21. De rechtbank concludeert dat hoofdstuk 4 van het warmteplan Sluisbuurt in strijd is met het Bouwbesluit. Door een norm te stellen die de toetsing aan de gelijkwaardigheid beperkt is de gemeenteraad buiten de hem toekomende bevoegdheid getreden.

21. Dit betekent dat de rechtbank het bestreden besluit vernietigt voor zover daarbij hoofdstuk 4 van het warmteplan Sluisbuurt in stand is gelaten. De rechtbank zal dit hoofdstuk alsnog vernietigen, het oorspronkelijke besluit in zoverre herroepen en bepalen dat deze uitspraak in zoverre in de plaats treedt van het bestreden besluit.

21. Omdat de rechtbank het beroep gegrond verklaart, bepaalt de rechtbank dat de gemeenteraad aan de stichtingen het door hen betaalde griffierecht vergoedt. De rechtbank veroordeelt de gemeenteraad in de door de stichtingen gemaakte proceskosten. Deze kosten stelt de rechtbank op grond van het Besluit proceskosten bestuursrecht voor de door een derde beroepsmatig verleende rechtsbijstand vast op € 2.100,- (1 punt voor het indienen van het bezwaarschrift, 1 punt voor het verschijnen ter hoorzitting, 1 punt voor het indienen van het beroepschrift, 1 punt voor het verschijnen ter zitting, met een waarde per punt van € 525,- en een wegingsfactor 1).

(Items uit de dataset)
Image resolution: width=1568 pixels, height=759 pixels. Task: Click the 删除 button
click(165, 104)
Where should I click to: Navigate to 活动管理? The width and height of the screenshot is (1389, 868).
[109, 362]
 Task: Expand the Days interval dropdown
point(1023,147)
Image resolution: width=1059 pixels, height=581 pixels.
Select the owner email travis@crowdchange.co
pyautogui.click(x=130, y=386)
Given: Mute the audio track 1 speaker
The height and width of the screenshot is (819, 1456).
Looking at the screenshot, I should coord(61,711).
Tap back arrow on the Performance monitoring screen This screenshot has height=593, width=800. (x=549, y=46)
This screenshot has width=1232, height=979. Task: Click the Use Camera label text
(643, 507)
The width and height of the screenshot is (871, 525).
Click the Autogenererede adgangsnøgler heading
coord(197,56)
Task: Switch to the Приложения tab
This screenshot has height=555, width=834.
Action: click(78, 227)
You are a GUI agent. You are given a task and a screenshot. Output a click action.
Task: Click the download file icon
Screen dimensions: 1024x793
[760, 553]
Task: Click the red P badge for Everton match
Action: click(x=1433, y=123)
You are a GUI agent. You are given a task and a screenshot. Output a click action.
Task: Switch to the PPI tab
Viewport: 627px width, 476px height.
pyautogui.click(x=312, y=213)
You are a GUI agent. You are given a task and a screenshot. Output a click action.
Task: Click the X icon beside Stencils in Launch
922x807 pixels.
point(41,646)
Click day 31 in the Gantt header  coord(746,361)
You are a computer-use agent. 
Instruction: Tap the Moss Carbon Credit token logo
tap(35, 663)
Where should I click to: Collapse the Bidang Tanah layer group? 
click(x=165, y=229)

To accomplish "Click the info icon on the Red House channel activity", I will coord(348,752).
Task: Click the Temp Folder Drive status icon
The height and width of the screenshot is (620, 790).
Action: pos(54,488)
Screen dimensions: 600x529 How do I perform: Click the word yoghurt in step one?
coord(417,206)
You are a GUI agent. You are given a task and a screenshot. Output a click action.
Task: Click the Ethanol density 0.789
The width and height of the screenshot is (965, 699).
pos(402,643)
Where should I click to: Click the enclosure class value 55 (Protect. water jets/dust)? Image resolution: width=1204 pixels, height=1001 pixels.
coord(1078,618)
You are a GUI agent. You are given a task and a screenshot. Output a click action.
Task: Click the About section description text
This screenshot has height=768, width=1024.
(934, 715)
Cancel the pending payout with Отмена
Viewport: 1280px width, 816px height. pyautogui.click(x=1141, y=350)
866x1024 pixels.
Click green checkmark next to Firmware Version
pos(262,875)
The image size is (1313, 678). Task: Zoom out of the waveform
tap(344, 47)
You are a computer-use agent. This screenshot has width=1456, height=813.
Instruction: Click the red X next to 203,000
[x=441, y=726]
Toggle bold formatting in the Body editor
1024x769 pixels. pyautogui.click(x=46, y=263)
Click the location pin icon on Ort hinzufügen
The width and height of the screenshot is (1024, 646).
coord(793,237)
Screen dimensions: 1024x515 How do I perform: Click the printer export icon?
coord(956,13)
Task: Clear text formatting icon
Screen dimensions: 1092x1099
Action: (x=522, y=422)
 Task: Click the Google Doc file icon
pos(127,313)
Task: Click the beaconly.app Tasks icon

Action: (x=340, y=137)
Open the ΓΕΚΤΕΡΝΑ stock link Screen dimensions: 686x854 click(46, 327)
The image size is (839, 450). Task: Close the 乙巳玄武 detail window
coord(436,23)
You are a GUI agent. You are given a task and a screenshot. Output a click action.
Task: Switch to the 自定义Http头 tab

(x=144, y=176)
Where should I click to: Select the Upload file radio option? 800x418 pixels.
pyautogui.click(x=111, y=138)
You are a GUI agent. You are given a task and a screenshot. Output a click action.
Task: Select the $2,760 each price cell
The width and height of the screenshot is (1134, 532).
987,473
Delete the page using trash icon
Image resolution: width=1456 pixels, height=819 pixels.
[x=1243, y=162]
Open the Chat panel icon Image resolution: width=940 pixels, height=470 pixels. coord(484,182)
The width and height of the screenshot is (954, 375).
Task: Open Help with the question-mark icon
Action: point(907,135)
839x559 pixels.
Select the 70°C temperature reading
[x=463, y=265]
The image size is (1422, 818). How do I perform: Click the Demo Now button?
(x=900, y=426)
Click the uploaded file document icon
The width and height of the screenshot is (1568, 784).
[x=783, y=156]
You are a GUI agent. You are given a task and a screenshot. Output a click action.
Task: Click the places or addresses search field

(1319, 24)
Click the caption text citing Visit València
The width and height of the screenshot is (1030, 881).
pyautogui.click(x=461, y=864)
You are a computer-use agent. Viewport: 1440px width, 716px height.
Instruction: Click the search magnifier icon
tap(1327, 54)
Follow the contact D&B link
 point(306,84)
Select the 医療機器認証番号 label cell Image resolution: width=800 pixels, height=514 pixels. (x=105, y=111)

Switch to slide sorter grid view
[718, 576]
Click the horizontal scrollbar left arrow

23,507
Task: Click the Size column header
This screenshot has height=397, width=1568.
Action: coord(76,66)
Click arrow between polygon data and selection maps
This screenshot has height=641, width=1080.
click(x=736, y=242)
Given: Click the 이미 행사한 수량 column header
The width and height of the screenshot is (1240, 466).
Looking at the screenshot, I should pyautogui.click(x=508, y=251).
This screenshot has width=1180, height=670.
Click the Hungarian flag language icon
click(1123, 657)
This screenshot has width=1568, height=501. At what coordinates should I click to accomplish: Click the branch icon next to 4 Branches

» Vereiste opdrachten
1) Stemmen de volgende beweringen overeen met de passage over het warmteplan Sluisbuurt? Antwoord per bewering met ja of nee en citeer de woorden uit de passage die de doorslag geven. (a) De rechtbank vernietigt hoofdstuk 4 van het warmteplan Sluisbuurt. (b) De stichtingen moeten het betaalde griffierecht zelf dragen. (c) De waarde per punt bedraagt € 700,-.
2) Zet de alinea uit de passage over het warmteplan Sluisbuurt die begint met "Omdat de rechtbank het beroep gegrond verklaart" om in een beknopte opsomming met de belangrijkste feiten.

» Volledige antwoorden
1)
(a) Ja: "De rechtbank zal dit hoofdstuk alsnog vernietigen"
(b) Nee: "bepaalt de rechtbank dat de gemeenteraad aan de stichtingen het door hen betaalde griffierecht vergoedt"
(c) Nee: "met een waarde per punt van € 525,-"

2)
- Het beroep wordt gegrond verklaard.
- De gemeenteraad vergoedt aan de stichtingen het door hen betaalde griffierecht.
- De gemeenteraad wordt veroordeeld in de proceskosten van de stichtingen.
- Op grond van het Besluit proceskosten bestuursrecht worden de kosten voor beroepsmatig verleende rechtsbijstand door een derde vastgesteld op € 2.100,-.
- Berekening: telkens 1 punt voor het bezwaarschrift, de hoorzitting, het beroepschrift en de zitting, met € 525,- per punt en wegingsfactor 1.